Privacy Forecast #001
Dear Reader,
As countries continue to propose data privacy laws that may impact your life, business, or personal data, here are five key considerations that should be evaluated to better understand current and future data privacy laws and regulations (hereinafter “data privacy rules”).
I. The Scope of Data Privacy Rules.
Generally, data privacy rules apply to all entities who conduct business in a specific jurisdiction or produce products or services that target residents of a specific jurisdiction. If data privacy rules provide residents’ rights over their personal data, organizations that collect and use their personal data should conduct risk assessments to identify areas at issue. These organizations should review and update policies and procedures to reflect the requirements of data privacy rules which governs their collection, use and handling of data.
II. Requirements and/or Prohibitions of Data Privacy Rules.
As indicated above, organizations which may become covered by data privacy rules should reassess their collection and use of personal data. They should also modify their compliance efforts accordingly. When new data privacy rules come into effect, organizations will have to define key terms within those data privacy rules. This includes the definitions of (but is not limited to): personal data, data subject, controller, processor, and consent.
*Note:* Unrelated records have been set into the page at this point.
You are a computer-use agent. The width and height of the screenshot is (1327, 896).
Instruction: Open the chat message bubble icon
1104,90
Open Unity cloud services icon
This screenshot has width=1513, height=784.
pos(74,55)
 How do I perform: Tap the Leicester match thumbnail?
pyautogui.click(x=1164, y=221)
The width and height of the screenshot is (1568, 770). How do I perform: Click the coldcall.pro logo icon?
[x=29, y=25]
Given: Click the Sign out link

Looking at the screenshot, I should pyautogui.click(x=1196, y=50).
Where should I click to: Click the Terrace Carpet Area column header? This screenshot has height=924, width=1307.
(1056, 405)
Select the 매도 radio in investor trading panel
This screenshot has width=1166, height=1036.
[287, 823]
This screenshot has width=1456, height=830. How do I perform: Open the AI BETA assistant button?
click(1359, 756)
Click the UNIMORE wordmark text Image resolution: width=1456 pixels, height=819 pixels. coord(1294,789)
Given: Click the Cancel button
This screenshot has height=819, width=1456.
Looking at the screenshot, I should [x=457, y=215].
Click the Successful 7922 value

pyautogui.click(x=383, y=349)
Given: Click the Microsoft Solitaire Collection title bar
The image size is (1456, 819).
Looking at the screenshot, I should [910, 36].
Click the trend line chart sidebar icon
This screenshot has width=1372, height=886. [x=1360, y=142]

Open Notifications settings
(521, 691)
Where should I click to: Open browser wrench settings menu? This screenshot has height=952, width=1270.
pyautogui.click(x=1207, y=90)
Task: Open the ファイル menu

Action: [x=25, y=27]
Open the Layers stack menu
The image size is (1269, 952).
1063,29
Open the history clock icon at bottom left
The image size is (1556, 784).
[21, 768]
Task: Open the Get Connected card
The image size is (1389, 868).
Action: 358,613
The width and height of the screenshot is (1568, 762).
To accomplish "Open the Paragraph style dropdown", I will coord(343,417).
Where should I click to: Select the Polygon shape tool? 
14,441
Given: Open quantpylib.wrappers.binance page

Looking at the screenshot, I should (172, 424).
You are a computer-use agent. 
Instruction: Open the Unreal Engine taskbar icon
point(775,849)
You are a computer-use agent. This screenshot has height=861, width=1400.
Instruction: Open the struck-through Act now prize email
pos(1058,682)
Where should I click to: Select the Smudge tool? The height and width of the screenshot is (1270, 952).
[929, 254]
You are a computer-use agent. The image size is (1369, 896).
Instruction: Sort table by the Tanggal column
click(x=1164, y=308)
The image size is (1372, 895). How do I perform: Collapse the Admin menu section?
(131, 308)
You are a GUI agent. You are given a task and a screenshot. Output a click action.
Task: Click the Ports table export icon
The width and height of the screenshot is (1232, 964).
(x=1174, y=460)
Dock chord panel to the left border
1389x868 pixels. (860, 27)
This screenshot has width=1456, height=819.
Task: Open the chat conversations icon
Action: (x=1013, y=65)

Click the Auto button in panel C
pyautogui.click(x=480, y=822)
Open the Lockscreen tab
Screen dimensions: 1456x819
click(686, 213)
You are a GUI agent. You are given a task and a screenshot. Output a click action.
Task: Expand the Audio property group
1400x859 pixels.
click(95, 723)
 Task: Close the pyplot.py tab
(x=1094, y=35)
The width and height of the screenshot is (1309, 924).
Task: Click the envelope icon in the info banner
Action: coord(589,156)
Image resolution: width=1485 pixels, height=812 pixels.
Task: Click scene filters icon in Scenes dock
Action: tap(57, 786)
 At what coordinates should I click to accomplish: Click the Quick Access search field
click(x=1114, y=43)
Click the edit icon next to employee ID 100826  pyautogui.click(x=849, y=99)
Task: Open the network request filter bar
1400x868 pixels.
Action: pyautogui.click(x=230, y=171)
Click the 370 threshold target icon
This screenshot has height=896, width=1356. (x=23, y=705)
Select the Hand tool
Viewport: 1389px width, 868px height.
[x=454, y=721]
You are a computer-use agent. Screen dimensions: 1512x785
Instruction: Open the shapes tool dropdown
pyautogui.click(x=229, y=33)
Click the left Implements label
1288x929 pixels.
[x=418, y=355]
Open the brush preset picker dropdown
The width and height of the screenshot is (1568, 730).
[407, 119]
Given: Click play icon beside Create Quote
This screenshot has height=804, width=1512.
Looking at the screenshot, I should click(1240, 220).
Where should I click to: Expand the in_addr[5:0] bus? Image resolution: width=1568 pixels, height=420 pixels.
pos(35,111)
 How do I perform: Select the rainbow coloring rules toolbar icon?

Also, some data privacy rules may restrict the transfer of personal data from one country to another. If an organization is restricted from transferring data under a data privacy rule, said organizations are encouraged to use software to manage data according to the requirements of the data privacy rule(s).
III. Predicting Data Privacy Regulatory Trends.
Organizations should comply with both the letter and the spirit of data privacy rules. With an understanding of the purpose behind a specific data privacy rule, organizations that may become subject to that rule will be able to reduce legal risks by anticipating regulatory enforcement trends or initiatives.
For example, if the purpose behind the passing of a data privacy rule is to prioritize data breach notifications, rather than providing residents with rights over their personal data, organizations may anticipate the data privacy rule to have a timely breach notification provision.
IV. Third-Party Vendors.
Organizations remain responsible for the non-compliance of third-party vendors with whom they do business. Even if organizations are not subject to a data privacy rule, third-party vendors that are subject to that data privacy rule should undergo risk assessments and design policies and procedures to comply with the data privacy rule.
V. Consequences of Noncompliance.
Covered organizations must comply with data privacy rules or face litigation and/or regulatory fines.
For example, since coming into effect in 2018, enforcement of the General Data Protection Regulation (GDPR) by European regulators has been costly. Many organizations subject to the GDPR were heavily fined for compliance violations. Fines for non-compliance can be as much as 4% of an entity’s worldwide revenue.
If a data privacy rule contains a similar fine to the GDPR, Organizations that become covered by that data privacy rule will become subject to significant fines.
Conclusion
As data privacy rules become more comprehensive, organizations should consider these five considerations to better understand and comply with current and future data privacy rules.